• СПИСОК ЗАДАНИЙ
**a)** Перепишите без изменений часть рассказа о случае у Чёрной Грязи от слов «Именно там, у» до слов «Вот, мол, отмочили!..».
**b)** Напишите продолжение рассказа о случае у Чёрной Грязи, начиная сразу после последнего приведённого предложения.

• ФРАГМЕНТ ТЕКСТА
Именно там, у Чёрной Грязи, произошёл с нами курьезный случай, впрочем, такой, какие в то время приключались довольно часто. Мы пристроились к колонне грузовиков, везших снаряды, и вдруг справа из-за придорожной лесной полосы неожиданно, страшно, пронзительно загрохотало, завыло: казалось в ушах тотчас лопнут перепонки. Мы с Захаровым непроизвольно схватились за головы. Через мгновение я осознал, что это был залп «катюш», я уже слышал их раньше. Но было поздно. Машина, потеряв управление, слетела в кювет и ткнулась в сугроб. Такое же случилось ещё с несколькими грузовиками. А над головами всё выло и выло. Когда наконец стихло, мы выбрались из кабины и, поняв, что с машиной всё в порядке, вдруг начали хохотать, показывая пальцами друг на друга. Вот, мол, отмочили!..

• СОХРАНЁННЫЕ ЗАПИСИ
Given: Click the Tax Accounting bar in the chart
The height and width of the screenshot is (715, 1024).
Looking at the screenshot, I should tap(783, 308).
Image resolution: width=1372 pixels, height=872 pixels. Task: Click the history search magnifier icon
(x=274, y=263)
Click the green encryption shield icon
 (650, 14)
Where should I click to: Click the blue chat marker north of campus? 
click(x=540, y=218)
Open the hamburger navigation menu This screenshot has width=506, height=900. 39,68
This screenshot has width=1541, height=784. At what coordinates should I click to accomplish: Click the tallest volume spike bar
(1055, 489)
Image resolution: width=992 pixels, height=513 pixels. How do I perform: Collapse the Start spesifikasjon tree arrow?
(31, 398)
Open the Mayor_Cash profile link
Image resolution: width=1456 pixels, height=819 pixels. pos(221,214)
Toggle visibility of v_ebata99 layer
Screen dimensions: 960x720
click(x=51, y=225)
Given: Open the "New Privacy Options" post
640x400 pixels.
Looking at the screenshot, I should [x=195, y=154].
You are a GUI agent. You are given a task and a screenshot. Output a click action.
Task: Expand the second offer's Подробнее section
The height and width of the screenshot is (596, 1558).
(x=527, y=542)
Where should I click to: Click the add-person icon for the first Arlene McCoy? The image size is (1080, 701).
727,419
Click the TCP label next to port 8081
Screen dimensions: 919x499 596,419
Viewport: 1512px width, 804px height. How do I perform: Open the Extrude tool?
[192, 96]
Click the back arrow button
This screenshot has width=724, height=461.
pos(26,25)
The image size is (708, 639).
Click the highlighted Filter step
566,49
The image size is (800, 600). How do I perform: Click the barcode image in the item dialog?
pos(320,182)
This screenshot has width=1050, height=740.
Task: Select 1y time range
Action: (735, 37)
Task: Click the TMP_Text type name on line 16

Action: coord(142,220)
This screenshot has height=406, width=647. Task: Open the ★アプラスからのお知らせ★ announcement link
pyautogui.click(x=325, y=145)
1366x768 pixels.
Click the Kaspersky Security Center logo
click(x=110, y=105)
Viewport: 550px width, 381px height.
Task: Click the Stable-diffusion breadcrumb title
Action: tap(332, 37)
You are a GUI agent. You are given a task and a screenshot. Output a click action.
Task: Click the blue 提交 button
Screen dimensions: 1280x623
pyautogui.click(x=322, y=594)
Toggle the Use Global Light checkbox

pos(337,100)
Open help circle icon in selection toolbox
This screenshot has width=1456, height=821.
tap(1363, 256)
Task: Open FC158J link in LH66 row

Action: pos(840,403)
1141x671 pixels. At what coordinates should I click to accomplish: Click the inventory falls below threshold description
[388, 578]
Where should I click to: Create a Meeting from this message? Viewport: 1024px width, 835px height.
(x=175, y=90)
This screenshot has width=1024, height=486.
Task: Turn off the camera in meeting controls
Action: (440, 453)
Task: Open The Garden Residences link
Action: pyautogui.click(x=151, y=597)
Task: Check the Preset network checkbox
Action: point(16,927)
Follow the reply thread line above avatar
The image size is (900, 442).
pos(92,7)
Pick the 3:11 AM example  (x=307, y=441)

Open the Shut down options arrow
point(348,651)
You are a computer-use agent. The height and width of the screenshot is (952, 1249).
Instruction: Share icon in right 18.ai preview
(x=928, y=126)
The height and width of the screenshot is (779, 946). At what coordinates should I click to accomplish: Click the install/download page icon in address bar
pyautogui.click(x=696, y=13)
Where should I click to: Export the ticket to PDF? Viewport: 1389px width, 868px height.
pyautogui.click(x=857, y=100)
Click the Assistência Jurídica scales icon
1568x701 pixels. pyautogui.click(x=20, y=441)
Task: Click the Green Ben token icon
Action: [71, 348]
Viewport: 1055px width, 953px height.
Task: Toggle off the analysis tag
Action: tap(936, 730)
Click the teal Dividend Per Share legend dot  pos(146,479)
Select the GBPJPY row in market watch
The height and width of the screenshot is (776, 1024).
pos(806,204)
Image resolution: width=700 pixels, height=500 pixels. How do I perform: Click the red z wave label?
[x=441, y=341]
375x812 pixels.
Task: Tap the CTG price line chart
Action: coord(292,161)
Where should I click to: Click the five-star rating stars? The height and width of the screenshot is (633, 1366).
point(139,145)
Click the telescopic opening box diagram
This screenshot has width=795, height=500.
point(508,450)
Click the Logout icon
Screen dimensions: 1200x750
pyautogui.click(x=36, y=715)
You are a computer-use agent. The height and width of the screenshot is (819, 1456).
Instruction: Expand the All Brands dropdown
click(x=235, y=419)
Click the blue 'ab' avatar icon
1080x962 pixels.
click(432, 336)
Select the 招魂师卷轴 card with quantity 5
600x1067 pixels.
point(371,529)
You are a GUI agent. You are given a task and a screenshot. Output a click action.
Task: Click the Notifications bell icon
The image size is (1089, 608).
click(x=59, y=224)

• НАБОР ОТВЕТОВ
**a)**
Именно там, у Чёрной Грязи, произошёл с нами курьезный случай, впрочем, такой, какие в то время приключались довольно часто. Мы пристроились к колонне грузовиков, везших снаряды, и вдруг справа из-за придорожной лесной полосы неожиданно, страшно, пронзительно загрохотало, завыло: казалось в ушах тотчас лопнут перепонки. Мы с Захаровым непроизвольно схватились за головы. Через мгновение я осознал, что это был залп «катюш», я уже слышал их раньше. Но было поздно. Машина, потеряв управление, слетела в кювет и ткнулась в сугроб. Такое же случилось ещё с несколькими грузовиками. А над головами всё выло и выло. Когда наконец стихло, мы выбрались из кабины и, поняв, что с машиной всё в порядке, вдруг начали хохотать, показывая пальцами друг на друга. Вот, мол, отмочили!..

**b)**
Но в общем-то было не до смеха. Надо спешить. По дороге уже шли мощные бензовозы, они-то с лёгкостью и вытащили из кювета нашу полуторку. Помню, разыскивая штаб дивизии, проскочили Дурыкино, где нас вдруг остановили «маяки» с флажками – дальше нельзя (линия фронта опять приблизилась), дальше – враг. Пришлось возвращаться. Штаб и командный пункт нашей дивизии нашли в Больших Ржавках, у церкви. Доложил полковому комиссару Гулидову, что редакция дивизионной газеты прибыла, что приступили к работе и что «Ворошиловский залп» к утру будет готов и доставлен в первый эшелон.

Сейчас мне трудно вспомнить, тогда ли, на обратном пути в редакцию или, когда в очередной раз ехал за материалом на передовую, куда было рукой подать, но точно знаю, мы ехали в той же нашей обшарпанной полуторке, все с тем же милым моему сердцу румяным курянином Захаровым, приближаясь всё к той же Чёрной Грязи. Как же всё-таки его имя? В памяти только звучит его голос: «Красноармеец Захаров прибыл по вашему вызову».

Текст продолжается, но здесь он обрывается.